Seitenauszug →
******

LUSTVOLLE ENTMANNUNG

■ Brechts „Mann ist Mann“ vom Thalia Theater Hamburg

Wenn jemand seinem Psychoanalytiker vor dem Eingang zum Theater begegnet, braucht er sich nicht zu wundern, wen er auf der Bühne zu sehen bekommt: das Schauspiel von der Leugnung des Vaternamens, von der Leerstelle der Subjektivität, vom Opfer des Signifikanten, von Kastration und Tanz um das Symbolische herum.

******

Zu lösende Aufgabe → Schreiben Sie die Theaterkritik zu Brechts „Mann ist Mann“ im Anschluss an ihren letzten Satz weiter. Das Material steht in keinem Zusammenhang mit der Theaterkritik.

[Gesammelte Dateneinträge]

******

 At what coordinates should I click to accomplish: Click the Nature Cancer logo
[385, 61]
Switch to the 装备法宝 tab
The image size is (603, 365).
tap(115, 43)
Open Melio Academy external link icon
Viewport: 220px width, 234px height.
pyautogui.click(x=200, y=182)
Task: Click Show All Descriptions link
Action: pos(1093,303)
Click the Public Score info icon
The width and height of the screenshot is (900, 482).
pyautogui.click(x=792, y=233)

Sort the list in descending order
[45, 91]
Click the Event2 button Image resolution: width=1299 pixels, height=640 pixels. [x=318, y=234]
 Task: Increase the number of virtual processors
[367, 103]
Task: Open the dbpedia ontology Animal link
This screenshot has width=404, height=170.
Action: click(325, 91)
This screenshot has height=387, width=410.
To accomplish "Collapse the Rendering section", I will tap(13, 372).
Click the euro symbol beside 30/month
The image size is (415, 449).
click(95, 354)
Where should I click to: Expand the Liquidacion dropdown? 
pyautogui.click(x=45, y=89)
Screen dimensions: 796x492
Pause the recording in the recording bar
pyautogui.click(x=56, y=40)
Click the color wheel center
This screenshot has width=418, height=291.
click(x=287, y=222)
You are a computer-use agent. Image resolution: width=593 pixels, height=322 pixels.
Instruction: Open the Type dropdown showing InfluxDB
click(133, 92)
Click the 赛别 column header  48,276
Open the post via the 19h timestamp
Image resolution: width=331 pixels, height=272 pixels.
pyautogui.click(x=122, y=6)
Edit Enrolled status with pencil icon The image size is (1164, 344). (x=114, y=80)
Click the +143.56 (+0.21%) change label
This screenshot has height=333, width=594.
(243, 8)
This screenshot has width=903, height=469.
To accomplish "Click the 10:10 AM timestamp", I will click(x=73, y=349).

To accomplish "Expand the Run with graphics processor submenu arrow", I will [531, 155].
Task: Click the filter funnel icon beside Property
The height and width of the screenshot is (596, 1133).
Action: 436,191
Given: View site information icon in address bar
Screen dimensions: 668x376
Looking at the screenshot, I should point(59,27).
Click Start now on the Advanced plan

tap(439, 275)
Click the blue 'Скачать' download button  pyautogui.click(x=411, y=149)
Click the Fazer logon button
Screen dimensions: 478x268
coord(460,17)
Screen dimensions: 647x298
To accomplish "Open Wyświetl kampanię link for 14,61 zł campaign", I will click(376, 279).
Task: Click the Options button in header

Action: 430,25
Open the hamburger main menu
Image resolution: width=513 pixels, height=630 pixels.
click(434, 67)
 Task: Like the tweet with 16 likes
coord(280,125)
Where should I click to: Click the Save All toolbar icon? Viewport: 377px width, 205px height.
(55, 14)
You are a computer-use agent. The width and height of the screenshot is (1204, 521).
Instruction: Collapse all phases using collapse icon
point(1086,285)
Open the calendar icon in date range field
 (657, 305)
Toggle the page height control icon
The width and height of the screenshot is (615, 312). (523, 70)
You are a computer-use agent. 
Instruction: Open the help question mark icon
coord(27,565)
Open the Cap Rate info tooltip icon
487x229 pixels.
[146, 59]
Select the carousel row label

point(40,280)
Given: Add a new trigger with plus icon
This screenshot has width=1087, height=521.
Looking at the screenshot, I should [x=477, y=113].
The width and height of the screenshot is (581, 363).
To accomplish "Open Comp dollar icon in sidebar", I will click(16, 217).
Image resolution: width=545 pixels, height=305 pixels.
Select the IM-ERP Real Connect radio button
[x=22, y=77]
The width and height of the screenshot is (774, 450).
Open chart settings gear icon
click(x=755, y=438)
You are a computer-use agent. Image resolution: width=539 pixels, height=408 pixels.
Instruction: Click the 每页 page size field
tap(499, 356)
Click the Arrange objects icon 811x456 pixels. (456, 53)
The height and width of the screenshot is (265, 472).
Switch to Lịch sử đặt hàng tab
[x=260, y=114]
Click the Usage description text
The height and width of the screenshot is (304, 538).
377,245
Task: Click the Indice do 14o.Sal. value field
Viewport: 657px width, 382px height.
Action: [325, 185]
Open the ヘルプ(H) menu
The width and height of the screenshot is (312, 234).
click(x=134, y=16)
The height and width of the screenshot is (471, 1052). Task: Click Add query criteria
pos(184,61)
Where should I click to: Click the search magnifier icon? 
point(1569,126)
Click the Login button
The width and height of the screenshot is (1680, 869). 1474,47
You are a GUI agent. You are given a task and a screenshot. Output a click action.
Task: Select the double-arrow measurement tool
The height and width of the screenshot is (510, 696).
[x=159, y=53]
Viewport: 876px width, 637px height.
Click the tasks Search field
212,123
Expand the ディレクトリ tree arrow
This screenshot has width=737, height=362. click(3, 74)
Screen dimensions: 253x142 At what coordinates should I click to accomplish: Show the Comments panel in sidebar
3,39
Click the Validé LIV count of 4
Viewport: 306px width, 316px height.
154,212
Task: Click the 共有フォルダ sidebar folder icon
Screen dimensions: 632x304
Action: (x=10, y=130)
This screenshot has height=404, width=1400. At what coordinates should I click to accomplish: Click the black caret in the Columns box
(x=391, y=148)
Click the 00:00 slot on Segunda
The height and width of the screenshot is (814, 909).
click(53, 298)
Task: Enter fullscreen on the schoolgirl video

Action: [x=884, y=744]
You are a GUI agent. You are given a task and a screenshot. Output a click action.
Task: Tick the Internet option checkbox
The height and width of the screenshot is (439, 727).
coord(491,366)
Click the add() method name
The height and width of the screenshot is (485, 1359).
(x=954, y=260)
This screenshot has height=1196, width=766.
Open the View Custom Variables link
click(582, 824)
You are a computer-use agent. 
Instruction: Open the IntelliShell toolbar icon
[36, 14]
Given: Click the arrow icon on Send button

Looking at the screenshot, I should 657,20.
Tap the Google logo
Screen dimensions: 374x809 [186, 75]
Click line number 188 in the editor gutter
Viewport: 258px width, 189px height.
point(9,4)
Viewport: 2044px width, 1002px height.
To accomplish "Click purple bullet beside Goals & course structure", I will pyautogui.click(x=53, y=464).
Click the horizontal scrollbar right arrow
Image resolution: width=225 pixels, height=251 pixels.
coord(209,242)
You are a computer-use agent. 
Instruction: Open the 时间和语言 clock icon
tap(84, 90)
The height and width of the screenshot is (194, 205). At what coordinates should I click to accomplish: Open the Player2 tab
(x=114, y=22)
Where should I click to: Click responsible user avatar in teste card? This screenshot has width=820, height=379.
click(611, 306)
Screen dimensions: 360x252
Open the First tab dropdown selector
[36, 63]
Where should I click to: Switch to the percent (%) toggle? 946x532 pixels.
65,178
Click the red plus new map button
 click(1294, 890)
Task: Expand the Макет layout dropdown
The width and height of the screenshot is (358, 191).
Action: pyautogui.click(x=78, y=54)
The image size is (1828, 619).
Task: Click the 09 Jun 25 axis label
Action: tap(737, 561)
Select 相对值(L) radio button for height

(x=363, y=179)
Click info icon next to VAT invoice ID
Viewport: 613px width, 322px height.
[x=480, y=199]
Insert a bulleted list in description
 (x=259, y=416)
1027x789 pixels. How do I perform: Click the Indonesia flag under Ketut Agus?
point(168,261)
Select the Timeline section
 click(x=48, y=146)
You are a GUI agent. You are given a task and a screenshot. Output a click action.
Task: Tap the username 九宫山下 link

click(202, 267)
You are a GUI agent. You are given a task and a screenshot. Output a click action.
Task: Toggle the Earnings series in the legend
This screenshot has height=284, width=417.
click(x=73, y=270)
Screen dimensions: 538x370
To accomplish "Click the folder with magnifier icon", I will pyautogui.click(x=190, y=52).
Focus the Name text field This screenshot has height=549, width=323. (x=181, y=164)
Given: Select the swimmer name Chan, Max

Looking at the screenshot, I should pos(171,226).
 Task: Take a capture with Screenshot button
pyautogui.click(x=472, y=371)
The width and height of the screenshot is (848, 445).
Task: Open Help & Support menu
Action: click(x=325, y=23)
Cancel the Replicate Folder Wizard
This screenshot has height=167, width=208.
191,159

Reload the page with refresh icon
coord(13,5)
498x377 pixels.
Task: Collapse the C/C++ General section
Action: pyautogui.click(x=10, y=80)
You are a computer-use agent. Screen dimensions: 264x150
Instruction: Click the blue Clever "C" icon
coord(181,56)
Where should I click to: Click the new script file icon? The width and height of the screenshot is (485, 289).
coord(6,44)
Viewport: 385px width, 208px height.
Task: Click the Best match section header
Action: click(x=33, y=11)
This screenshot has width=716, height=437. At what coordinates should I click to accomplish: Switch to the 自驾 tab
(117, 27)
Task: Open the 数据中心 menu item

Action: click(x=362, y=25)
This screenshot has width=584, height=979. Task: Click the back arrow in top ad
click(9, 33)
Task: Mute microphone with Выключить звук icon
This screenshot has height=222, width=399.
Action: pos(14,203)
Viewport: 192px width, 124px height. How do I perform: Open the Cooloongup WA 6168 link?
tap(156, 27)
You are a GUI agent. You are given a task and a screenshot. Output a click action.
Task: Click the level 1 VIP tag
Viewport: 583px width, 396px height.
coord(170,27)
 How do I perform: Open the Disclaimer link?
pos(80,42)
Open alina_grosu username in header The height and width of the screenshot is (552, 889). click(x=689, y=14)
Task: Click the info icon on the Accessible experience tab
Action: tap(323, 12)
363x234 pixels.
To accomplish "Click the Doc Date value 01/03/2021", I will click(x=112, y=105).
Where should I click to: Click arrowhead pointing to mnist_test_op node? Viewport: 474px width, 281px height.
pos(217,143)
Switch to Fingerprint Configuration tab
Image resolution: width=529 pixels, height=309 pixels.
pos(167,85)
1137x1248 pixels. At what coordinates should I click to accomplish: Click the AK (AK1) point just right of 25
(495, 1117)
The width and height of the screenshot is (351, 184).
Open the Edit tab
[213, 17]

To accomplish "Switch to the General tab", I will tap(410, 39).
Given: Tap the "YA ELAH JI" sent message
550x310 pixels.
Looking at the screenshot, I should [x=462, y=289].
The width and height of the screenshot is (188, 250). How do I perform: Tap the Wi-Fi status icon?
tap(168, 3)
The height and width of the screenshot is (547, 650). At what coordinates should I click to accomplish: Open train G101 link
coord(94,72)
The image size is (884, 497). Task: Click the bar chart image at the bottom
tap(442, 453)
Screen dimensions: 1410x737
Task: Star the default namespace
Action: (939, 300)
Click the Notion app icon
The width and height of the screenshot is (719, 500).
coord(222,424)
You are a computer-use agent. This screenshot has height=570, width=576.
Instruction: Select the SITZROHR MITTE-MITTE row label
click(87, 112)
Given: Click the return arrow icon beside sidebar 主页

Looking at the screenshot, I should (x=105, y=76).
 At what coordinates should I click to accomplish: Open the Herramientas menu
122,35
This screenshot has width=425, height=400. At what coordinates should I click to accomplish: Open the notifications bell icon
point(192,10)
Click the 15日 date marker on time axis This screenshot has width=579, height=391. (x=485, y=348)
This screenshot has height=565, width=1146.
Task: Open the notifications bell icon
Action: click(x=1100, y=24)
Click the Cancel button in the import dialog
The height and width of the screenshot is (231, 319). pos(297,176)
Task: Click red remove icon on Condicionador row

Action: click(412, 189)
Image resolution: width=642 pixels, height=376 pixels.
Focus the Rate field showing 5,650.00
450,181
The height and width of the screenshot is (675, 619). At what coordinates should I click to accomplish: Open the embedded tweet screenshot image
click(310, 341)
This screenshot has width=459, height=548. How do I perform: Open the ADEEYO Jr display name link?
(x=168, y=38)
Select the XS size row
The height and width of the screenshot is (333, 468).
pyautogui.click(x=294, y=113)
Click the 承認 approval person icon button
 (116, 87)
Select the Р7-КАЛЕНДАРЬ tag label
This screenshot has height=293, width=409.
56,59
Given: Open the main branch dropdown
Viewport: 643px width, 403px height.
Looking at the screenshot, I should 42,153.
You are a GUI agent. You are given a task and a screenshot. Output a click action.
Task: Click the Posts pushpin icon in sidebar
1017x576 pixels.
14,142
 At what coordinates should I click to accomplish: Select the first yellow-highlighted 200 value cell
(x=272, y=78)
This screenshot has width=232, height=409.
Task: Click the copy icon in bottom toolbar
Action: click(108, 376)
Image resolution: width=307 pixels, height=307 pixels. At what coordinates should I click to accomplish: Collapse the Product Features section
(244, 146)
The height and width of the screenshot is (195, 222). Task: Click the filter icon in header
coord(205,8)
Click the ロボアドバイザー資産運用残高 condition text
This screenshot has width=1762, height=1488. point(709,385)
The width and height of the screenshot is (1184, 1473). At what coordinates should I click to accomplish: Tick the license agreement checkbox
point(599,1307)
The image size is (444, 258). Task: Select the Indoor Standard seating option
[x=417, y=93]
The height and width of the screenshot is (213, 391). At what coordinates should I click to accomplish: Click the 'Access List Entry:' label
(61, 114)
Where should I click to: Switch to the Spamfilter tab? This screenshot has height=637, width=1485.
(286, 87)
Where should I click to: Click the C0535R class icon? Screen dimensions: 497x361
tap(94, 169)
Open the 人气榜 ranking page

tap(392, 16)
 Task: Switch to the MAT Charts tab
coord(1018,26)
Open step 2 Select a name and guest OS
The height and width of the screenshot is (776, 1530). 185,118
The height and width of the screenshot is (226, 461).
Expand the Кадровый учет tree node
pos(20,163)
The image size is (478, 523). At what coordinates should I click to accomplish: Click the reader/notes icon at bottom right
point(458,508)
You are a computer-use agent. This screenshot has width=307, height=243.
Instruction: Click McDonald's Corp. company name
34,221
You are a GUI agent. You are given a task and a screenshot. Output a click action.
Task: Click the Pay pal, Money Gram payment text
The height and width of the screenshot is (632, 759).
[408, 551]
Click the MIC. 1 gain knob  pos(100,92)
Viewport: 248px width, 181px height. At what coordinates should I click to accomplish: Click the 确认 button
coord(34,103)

******

Übungsergebnis →
Dabei hat dieser jemand ein Brecht-Stück gesehen. Und zwar eines, das, wie Thomas Brasch schreibt, zwischen Brechts „Kraftprotzerei- und Klassikphase“ anzusiedeln ist. Vielleicht ist dieser Mann ist Mann deshalb kein rein hölzernes Bengele zu Lehrsatzdemonstrationszwecken geworden, seine Bühnenexistenz eher ein überdimensionierter Furz aus dem Kanonenrohr. Das Stück, 1921 geschrieben, hat dennoch schon die Charakterköpfe von der Bühne verbannt, ist eine Parabel über die Austauschbarkeit des Menschen, über seine Käuflichkeit, über den Wandel von Mister Individuum zu Mister 08/15, über Krieg, Mannestollheit, Brecht gegen Brecht, und so fort.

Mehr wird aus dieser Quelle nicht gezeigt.